WHAT YOU ARE ASKED TO DO:
Scan the records beneath this line for the line holding "Task: Click the Fit Screen button" and the line holding "Filter by Grado", then transcribe exactly those two and all lines between.

DATA PROVIDED:
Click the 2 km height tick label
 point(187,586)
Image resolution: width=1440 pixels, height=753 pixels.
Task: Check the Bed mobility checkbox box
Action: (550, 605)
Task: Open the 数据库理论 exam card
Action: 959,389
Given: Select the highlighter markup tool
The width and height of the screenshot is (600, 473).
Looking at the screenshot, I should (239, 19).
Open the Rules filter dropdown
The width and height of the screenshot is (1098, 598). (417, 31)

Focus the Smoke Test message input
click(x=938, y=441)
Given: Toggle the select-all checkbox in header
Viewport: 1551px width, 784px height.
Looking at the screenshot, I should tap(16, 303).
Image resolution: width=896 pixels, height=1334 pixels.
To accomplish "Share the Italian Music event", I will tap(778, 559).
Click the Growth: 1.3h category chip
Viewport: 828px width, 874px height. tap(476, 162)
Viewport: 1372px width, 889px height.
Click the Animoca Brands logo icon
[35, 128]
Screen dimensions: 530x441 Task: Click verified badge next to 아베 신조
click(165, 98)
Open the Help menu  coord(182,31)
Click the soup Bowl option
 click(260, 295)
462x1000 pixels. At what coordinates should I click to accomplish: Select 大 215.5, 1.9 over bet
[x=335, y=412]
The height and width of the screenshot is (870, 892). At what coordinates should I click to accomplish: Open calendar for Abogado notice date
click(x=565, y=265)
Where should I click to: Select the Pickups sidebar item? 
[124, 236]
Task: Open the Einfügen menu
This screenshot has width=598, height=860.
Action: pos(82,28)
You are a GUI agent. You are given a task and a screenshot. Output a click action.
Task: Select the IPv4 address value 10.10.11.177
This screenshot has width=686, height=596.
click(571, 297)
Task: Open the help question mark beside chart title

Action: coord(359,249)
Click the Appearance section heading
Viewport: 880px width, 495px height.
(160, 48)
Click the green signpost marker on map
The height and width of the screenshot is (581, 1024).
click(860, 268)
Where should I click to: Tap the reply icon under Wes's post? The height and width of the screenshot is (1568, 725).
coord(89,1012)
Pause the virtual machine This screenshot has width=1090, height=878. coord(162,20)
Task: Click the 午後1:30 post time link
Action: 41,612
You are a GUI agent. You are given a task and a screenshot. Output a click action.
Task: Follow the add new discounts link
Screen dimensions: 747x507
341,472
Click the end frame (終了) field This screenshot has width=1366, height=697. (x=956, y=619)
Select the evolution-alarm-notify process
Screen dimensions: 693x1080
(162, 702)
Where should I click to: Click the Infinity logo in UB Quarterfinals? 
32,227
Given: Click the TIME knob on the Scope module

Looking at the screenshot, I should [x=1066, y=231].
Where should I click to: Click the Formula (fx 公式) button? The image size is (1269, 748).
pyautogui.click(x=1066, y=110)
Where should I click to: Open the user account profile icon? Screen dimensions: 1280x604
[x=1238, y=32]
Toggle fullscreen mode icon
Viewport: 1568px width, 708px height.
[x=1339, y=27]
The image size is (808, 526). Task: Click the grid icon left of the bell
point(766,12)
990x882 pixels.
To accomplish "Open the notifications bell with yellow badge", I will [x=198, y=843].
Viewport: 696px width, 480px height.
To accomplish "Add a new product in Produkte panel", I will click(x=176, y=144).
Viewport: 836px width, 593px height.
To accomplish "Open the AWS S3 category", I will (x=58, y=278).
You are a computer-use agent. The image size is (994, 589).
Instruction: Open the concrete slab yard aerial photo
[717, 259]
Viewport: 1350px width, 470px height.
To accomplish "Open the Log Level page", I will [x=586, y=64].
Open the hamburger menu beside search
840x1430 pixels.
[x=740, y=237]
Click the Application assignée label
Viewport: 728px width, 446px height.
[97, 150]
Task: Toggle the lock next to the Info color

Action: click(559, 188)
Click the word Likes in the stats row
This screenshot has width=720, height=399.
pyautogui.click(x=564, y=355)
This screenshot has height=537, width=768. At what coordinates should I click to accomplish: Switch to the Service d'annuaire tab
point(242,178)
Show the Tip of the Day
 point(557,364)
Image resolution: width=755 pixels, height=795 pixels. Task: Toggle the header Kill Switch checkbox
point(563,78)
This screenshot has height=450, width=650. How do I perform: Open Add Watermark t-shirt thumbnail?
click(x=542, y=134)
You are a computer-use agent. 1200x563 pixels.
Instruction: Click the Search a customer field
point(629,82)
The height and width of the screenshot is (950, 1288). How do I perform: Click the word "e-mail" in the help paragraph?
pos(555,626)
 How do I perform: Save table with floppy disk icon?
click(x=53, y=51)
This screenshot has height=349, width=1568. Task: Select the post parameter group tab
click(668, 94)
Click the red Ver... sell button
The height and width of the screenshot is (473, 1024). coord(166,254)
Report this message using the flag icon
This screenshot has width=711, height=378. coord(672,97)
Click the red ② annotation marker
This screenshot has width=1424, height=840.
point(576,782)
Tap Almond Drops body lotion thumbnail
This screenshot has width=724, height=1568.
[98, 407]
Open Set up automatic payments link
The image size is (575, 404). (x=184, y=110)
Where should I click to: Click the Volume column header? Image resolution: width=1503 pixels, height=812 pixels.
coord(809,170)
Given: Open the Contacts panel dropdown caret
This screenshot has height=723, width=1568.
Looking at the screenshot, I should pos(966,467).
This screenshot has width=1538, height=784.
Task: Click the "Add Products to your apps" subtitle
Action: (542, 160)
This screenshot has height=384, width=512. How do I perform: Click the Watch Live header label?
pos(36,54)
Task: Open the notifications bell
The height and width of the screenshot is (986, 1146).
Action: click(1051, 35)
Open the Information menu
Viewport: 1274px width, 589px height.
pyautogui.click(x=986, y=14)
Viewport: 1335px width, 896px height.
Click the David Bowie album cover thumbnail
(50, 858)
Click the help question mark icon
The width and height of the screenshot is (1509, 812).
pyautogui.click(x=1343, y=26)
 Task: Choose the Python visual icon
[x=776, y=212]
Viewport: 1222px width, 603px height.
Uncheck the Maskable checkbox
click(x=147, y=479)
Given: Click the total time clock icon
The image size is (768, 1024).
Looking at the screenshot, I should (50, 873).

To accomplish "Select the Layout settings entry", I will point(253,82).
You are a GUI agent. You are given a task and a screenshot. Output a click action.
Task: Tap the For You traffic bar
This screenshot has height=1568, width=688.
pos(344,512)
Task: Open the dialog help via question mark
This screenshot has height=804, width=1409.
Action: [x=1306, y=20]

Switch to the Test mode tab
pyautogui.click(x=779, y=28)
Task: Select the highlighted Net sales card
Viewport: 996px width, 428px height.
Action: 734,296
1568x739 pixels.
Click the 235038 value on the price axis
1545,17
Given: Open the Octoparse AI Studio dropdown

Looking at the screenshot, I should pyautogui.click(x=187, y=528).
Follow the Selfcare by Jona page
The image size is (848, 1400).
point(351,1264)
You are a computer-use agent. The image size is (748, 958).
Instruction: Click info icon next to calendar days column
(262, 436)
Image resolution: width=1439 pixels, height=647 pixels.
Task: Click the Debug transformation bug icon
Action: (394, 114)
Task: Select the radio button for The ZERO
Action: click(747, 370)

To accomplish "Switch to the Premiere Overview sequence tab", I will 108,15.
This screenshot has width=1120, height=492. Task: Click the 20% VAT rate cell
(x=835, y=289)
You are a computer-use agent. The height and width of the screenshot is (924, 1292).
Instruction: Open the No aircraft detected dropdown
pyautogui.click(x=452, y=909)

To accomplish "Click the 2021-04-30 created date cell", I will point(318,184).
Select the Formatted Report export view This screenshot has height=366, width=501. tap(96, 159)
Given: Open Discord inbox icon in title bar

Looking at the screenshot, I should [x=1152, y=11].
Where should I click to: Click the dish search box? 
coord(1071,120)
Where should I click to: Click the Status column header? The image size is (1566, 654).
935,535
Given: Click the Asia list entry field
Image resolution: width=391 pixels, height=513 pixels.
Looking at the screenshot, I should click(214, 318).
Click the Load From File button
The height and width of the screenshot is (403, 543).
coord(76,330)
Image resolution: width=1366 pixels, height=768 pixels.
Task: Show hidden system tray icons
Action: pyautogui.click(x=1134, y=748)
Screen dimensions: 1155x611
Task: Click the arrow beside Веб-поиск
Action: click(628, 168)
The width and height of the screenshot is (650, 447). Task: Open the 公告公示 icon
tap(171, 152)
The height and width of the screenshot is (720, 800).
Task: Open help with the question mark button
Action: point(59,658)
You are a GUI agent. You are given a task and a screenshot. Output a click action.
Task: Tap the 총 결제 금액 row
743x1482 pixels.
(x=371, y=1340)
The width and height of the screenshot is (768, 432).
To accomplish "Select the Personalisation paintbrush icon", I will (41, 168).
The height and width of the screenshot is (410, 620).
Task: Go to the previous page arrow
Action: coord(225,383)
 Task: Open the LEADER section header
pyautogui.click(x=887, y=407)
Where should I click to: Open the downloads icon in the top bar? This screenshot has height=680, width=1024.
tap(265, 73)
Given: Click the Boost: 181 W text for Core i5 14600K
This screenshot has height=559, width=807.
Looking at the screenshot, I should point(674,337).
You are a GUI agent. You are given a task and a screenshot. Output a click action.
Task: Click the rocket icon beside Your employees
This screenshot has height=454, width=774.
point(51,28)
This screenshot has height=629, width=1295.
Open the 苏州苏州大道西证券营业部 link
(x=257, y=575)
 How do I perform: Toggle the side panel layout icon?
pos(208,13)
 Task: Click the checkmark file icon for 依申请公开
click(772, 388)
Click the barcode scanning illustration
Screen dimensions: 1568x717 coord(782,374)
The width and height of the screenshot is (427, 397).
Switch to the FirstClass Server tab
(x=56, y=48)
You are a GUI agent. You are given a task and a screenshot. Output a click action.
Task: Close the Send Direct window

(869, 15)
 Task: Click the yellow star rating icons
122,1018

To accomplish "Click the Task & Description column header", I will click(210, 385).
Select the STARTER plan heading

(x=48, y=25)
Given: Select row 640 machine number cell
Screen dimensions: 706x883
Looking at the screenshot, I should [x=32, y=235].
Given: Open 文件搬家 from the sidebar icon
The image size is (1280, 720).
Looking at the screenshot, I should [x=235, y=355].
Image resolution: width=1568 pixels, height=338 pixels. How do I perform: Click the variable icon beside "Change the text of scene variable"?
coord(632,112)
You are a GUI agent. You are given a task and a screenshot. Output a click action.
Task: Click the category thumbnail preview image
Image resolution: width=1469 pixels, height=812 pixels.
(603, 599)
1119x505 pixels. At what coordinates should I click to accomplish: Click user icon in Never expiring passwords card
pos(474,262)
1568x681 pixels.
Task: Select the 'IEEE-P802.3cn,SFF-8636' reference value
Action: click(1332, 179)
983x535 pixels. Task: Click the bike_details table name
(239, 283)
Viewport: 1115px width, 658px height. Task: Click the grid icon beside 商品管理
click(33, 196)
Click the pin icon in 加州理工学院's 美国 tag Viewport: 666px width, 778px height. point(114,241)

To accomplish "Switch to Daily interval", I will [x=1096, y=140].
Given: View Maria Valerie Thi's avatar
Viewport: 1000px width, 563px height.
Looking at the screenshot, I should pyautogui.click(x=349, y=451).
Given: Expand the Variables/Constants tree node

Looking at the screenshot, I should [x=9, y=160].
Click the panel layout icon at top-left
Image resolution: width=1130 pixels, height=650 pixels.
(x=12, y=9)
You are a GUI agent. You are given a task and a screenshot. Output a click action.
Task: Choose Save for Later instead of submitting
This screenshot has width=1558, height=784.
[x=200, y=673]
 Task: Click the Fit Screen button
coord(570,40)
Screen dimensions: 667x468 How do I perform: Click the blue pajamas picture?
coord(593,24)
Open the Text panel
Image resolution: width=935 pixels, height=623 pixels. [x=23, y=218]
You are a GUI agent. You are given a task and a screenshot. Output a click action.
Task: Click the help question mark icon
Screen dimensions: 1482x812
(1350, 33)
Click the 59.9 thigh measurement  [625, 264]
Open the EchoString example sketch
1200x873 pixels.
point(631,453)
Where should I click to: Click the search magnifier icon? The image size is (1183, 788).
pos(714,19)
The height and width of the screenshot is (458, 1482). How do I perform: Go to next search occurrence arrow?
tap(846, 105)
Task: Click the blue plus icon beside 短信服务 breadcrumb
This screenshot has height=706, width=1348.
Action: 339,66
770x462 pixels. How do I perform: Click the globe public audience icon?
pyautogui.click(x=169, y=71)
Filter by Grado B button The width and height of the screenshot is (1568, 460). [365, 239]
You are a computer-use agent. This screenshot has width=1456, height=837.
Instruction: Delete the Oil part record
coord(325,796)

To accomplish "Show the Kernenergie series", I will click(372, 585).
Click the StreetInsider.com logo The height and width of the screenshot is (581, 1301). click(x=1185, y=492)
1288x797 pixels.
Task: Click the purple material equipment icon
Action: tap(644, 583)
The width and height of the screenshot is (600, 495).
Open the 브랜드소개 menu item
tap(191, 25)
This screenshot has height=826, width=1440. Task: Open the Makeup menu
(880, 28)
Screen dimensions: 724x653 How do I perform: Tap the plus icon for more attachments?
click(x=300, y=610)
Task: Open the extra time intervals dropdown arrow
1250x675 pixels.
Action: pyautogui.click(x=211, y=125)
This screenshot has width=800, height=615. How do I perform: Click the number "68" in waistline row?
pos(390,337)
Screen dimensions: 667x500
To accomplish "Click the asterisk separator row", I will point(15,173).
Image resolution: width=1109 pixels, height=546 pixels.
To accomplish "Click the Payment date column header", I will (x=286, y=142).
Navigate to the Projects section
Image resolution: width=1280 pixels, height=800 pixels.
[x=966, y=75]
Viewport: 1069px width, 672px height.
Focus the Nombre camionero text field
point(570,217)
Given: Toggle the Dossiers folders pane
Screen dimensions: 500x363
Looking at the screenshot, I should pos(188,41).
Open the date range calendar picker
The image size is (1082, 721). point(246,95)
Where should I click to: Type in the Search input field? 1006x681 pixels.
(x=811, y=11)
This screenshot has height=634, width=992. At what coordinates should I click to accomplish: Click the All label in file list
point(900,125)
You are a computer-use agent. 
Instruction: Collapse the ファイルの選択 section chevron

RESULT:
 Task: Click the Fit Screen button
coord(570,40)
Screen dimensions: 667x468 How do I perform: Click the blue pajamas picture?
coord(593,24)
Open the Text panel
Image resolution: width=935 pixels, height=623 pixels. [x=23, y=218]
You are a GUI agent. You are given a task and a screenshot. Output a click action.
Task: Click the help question mark icon
Screen dimensions: 1482x812
(1350, 33)
Click the 59.9 thigh measurement  [625, 264]
Open the EchoString example sketch
1200x873 pixels.
point(631,453)
Where should I click to: Click the search magnifier icon? The image size is (1183, 788).
pos(714,19)
The height and width of the screenshot is (458, 1482). How do I perform: Go to next search occurrence arrow?
tap(846, 105)
Task: Click the blue plus icon beside 短信服务 breadcrumb
This screenshot has height=706, width=1348.
Action: 339,66
770x462 pixels. How do I perform: Click the globe public audience icon?
pyautogui.click(x=169, y=71)
Filter by Grado B button The width and height of the screenshot is (1568, 460). [365, 239]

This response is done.